Jeanne Lenhart (born 1945, or 1946) American volleyball player, is a California Senior Olympian, Ms. Senior San Diego pageant winner and former performing arts high school teacher from San Diego, California.

== Early life and education ==
Lenhart grew up in Mission Beach and attended Mission Bay High School. She attended Mesa College for two years, where she played on the volleyball team and was a cheerleader. She then graduated from San Diego State University, majoring in physical education and playing on the Aztec women's volleyball team. She also holds a degree in Interior Design.

== Career ==
Lenhart taught dance at the San Diego School of Creative and Performing Arts and coached gymnastics at San Diego High School. She is a faculty member of the San Diego Dance Theater.

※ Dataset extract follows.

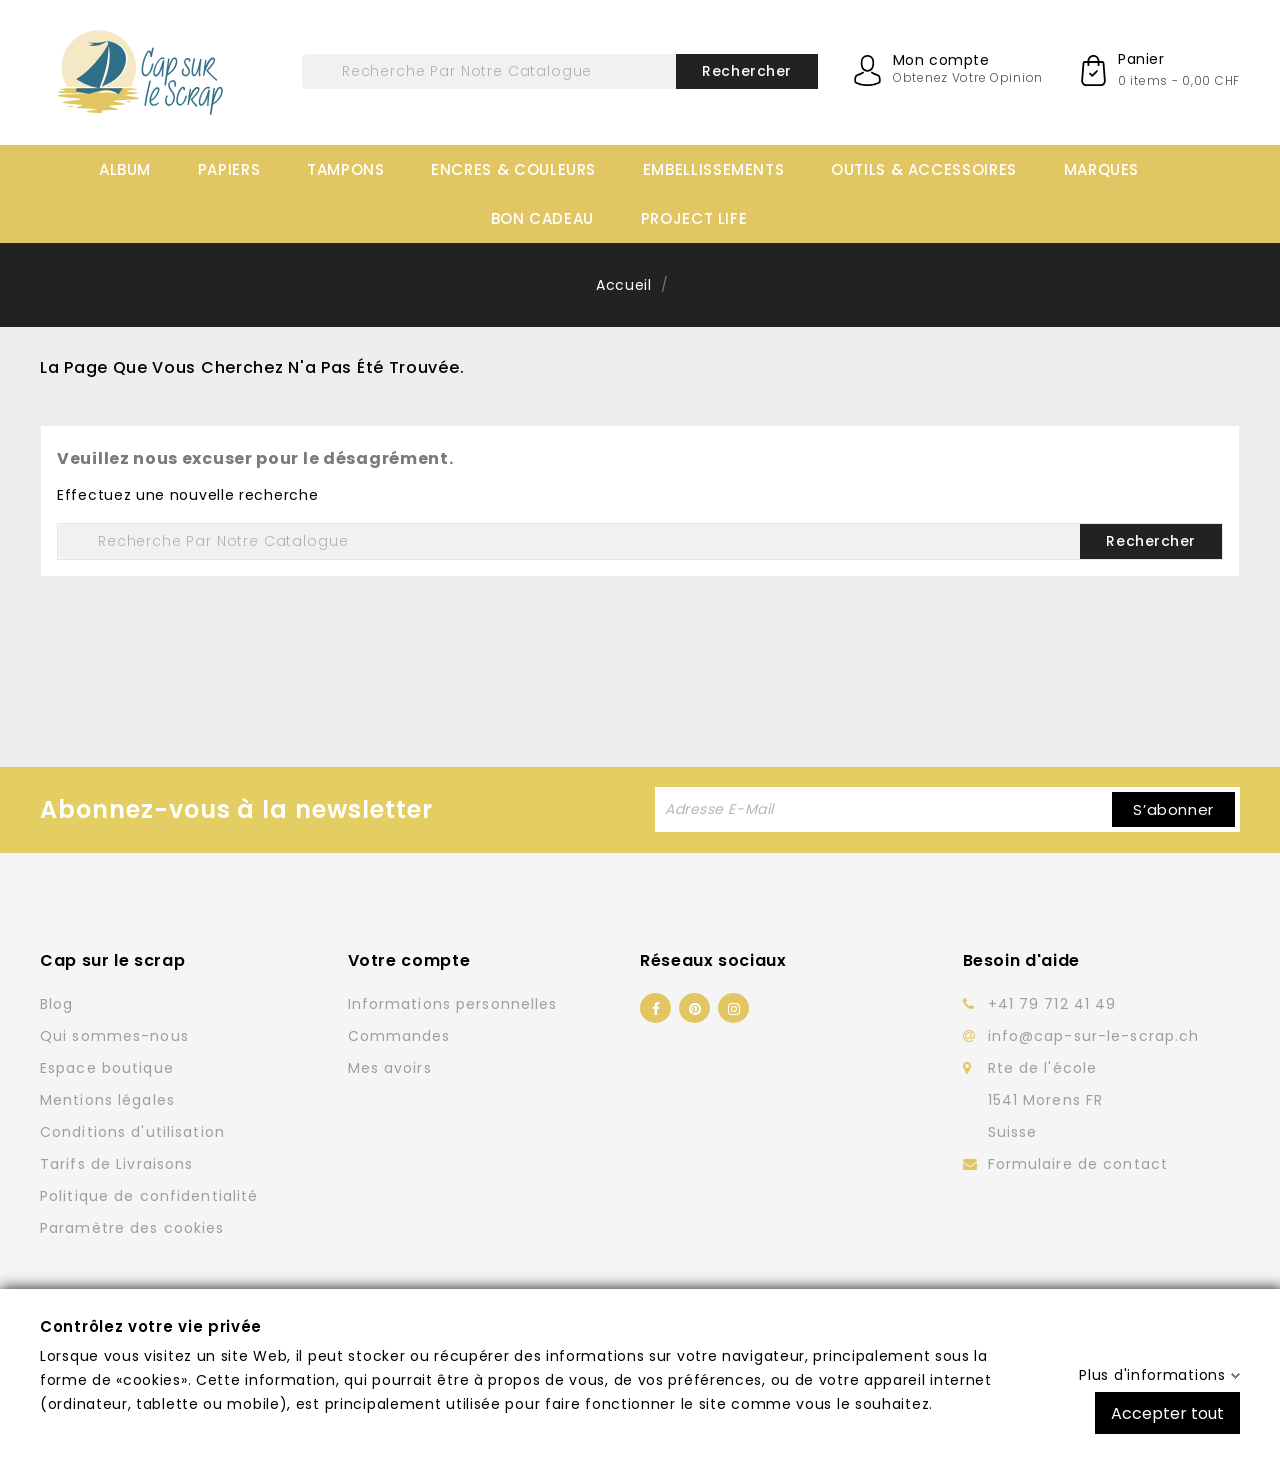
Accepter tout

She was named Ms. Senior San Diego 2012 at its February 2012 pageant. She won first runner up in March 2013 in the Ms. Senior Inland Empire 2013, advancing to the state pageant to compete for the 2013 title of Ms. Senior California. She was named 4th runner up in the Ms. Senior California Pageant in Westminster on August 31, 2013.

Since 2012, she has been a cast member in the annual theater performance of Senior Follies at the Lincoln Performing Arts Center in San Diego.

Lenhart opened an interior design business, Mission Design, in 1993.

=== Athletics ===
In 1964, she won the title Miss Surf in a surfing competition and Miss Quivira Basin in a sailing race.

In 1997, she placed 1st in women's beach volleyball in the California Senior Olympics.

In 2012, her volleyball team placed 2nd in the 2013 USA Volleyball Open Championships in the Women’s 65 and Over category. Also in 2012, she competed in the US Open Nationals.

Lenhart has twice won Old Mission Beach Athletic Club's annual Over-the-Line tournament in the Women's Open Division. She has also won the two-person beach volleyball tournament in Estero Beach, Ensenada, Mexico in the women's category.

She described herself in August 2013 on KUSI's "Good Morning San Diego" as a lifelong exercise enthusiast.

==Honors==
In October 2013 Mesa College officials launched the school's 50th anniversary with Lenhart as the alumni honoree (class of ’66).

==Personal life==
Her grandfather, Robert Hogg, was a conductor and a founder of the first orchestra at Balboa Theatre in downtown San Diego. Her brother, Jeff Lenhart, is a competitive sailor on U.S. sailing teams.

For 60 years, on her birthday, she has ridden the Giant Dipper Roller Coaster in Mission Beach to commemorate the day.

Lenhart lives in Pacific Beach, a coastal neighborhood of San Diego.